**Extracted text**
Eight 172/0 units were built for London Overground. Testing of the first batch of new units, the 172/0 sets for London Overground, commenced in March 2010 on the Old Dalby Test Track. All units were subsequently delivered to Willesden Traction Maintenance Depot (TMD).

All eight 172/0 units entered service for London Overground. These were originally restricted to a top speed of 40 mph as opposed to their intended design speed of 100 mph, as it was thought there was a fault with the exhaust system requiring modifications to the original design and the already procured units. It was expected that units for London Midland and Chiltern would be delayed by a further 6–12 months. However, it transpired that the exhaust emission testing had been flawed and that there were no major problems with the units or the original design. Production therefore continued as planned with a slight delay.

The four Chiltern Railways units entered service during summer 2011 and left for West Midlands Railway in spring 2021.

==Further potential orders==
In 2008, First Great Western applied to the Department for Transport to re-equip its Cardiff to Portsmouth via Bristol services with 11 new four-car DMUs which would potentially allow the existing Class 158 Express Sprinter trains to be transferred to other services. According to the West of England Partnership, these were likely to be "similar to Class 170s", suggesting that they might be Class 172 Turbostars.

The Government announced in December 2008 that Bombardier, with its Turbostar design, was one of the pre-qualified bidders for the first 200 DMU vehicles of its planned 1300 new carriages. These new trains were intended for services operated by First Great Western, First TransPennine Express and Northern Rail. However, with the announcement of the electrification schemes in the North West and on the Great Western Main Line, the DMU order was cancelled, with the needs of the train operating companies planned to be met by transfers of existing stock.

Arriva Rail North and TransPennine Express (First Group) did subsequently obtain new DMU and bi-mode rolling stock, although this was produced by CAF and Hitachi and also in higher quantities - 58 CAF DMUs were allocated to Arriva Rail North alone, whereas the 61 cancelled 172s (42x 3-car and 19x 4-car) would have been split up into allocations for three operators.

Bombardier offered the Class 172 Turbostar to NI Railways for its "New Trains Two" specification, eventually losing out to CAF and a variation of NIR's existing Class 3000.

==Fleet details==

Class: Operator; Qty.; Year built; Cars per unit; Unit nos.
172/0: West Midlands Trains; 8; 2010; 2; 172001–172008
172/1: 4; 2011; 172101–172104
172/2: 12; 172211–172222
172/3: 15; 3; 172331–172345

===Vehicle weights===

| Class | DMOS vehicles | MOS vehicles | DMOSLW vehicles |
| 172/0 | 41.85 t (41.19 long tons; 46.13 short tons) | — | 42.40 t (41.73 long tons; 46.74 short tons) |
172/1
| 172/2 | 41.87 t (41.21 long tons; 46.15 short tons) | — | 42.49 t (41.82 long tons; 46.84 short tons) |
| 172/3 | 38.75 t (38.14 long tons; 42.71 short tons) |

===Illustrations===

West Midlands Trains Class 172/0 and Class 172/1

West Midlands Trains Class 172/3

===Named units===
One unit has received a name:

172342: Roger Sumner - in honour of a driver at Worcester who retired in late 2022 after almost 60 years of service. He was the last employee at West Midlands Trains to have previously worked on steam locomotives for British Rail.

**Study material**

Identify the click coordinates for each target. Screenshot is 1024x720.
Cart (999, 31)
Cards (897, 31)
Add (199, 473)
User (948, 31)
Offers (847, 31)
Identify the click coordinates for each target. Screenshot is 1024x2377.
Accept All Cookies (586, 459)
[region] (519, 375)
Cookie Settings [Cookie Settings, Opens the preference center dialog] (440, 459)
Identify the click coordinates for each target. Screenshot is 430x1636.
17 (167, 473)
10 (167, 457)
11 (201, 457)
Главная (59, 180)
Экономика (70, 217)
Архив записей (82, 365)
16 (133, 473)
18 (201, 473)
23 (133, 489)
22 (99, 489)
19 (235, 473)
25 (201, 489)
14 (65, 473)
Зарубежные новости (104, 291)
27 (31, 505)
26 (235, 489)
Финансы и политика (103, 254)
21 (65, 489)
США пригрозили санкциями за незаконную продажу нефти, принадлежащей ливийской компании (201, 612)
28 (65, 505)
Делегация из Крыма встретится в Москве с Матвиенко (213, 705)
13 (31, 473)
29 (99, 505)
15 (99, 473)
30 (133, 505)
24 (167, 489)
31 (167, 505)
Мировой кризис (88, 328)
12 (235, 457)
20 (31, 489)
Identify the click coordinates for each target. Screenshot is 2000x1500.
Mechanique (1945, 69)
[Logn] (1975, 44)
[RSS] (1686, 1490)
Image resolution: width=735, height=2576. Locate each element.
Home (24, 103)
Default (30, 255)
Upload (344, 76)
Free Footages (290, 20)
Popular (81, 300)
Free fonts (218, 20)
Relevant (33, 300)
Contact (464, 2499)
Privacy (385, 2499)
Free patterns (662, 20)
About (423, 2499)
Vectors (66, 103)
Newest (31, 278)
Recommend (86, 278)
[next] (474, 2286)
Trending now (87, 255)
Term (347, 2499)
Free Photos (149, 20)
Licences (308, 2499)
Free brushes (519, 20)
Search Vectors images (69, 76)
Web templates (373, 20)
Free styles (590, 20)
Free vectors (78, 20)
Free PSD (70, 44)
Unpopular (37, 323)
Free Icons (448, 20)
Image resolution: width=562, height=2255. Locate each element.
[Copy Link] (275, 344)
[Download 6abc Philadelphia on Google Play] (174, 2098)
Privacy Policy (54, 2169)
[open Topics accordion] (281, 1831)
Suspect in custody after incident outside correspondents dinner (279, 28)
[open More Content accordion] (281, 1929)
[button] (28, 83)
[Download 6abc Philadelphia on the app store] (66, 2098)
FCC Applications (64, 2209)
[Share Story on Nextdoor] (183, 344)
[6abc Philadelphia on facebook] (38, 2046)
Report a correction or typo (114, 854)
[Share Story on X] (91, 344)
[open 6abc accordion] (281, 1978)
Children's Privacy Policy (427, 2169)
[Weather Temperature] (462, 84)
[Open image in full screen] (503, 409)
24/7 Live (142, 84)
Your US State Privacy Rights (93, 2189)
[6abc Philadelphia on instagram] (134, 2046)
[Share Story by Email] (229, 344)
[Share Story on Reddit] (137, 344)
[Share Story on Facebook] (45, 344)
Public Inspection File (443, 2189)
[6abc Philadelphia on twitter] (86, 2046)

**Problem to solve**
Translate this sentence from the text about the Class 172 Turbostar trains into Spanish: "The four Chiltern Railways units entered service during summer 2011 and left for West Midlands Railway in spring 2021."

**Solution for this task**
Las cuatro unidades de Chiltern Railways entraron en servicio durante el verano de 2011 y pasaron a West Midlands Railway en la primavera de 2021.